Task instructions: Copy the items verbatim, starting at the line that contains "Given: Open the Print icon on the toolbar" and ending at the last line of the items.

— START Entries shown —

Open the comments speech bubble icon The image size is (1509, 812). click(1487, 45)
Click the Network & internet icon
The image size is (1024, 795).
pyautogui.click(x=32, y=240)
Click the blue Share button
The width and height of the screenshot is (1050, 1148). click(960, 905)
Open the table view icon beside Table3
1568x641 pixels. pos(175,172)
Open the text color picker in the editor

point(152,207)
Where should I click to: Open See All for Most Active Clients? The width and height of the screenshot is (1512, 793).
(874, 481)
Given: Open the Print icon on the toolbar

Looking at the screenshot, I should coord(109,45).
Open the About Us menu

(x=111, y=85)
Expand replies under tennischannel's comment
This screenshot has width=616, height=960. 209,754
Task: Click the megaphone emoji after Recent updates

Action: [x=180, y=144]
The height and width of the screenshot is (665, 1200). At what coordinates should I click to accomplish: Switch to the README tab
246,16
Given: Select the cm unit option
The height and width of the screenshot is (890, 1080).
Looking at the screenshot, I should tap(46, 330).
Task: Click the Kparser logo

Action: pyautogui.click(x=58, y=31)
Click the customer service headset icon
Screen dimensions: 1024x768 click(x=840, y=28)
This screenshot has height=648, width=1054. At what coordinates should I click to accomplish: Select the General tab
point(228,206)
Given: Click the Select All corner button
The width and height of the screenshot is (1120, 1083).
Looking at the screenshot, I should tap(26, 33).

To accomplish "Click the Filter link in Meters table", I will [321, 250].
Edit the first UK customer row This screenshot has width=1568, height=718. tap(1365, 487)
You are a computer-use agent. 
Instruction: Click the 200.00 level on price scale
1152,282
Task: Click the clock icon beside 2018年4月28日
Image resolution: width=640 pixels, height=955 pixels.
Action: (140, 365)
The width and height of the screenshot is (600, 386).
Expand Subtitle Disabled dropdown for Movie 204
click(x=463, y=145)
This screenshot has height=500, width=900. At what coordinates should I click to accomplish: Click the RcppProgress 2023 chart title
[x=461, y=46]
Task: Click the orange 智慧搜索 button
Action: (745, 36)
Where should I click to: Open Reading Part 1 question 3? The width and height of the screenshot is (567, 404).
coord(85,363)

— END Entries shown —

Answer for the task:
Given: Open the Print icon on the toolbar

Looking at the screenshot, I should coord(109,45).
Open the About Us menu

(x=111, y=85)
Expand replies under tennischannel's comment
This screenshot has width=616, height=960. 209,754
Task: Click the megaphone emoji after Recent updates

Action: [x=180, y=144]
The height and width of the screenshot is (665, 1200). At what coordinates should I click to accomplish: Switch to the README tab
246,16
Given: Select the cm unit option
The height and width of the screenshot is (890, 1080).
Looking at the screenshot, I should tap(46, 330).
Task: Click the Kparser logo

Action: pyautogui.click(x=58, y=31)
Click the customer service headset icon
Screen dimensions: 1024x768 click(x=840, y=28)
This screenshot has height=648, width=1054. At what coordinates should I click to accomplish: Select the General tab
point(228,206)
Given: Click the Select All corner button
The width and height of the screenshot is (1120, 1083).
Looking at the screenshot, I should tap(26, 33).

To accomplish "Click the Filter link in Meters table", I will [321, 250].
Edit the first UK customer row This screenshot has width=1568, height=718. tap(1365, 487)
You are a computer-use agent. 
Instruction: Click the 200.00 level on price scale
1152,282
Task: Click the clock icon beside 2018年4月28日
Image resolution: width=640 pixels, height=955 pixels.
Action: (140, 365)
The width and height of the screenshot is (600, 386).
Expand Subtitle Disabled dropdown for Movie 204
click(x=463, y=145)
This screenshot has height=500, width=900. At what coordinates should I click to accomplish: Click the RcppProgress 2023 chart title
[x=461, y=46]
Task: Click the orange 智慧搜索 button
Action: (745, 36)
Where should I click to: Open Reading Part 1 question 3? The width and height of the screenshot is (567, 404).
coord(85,363)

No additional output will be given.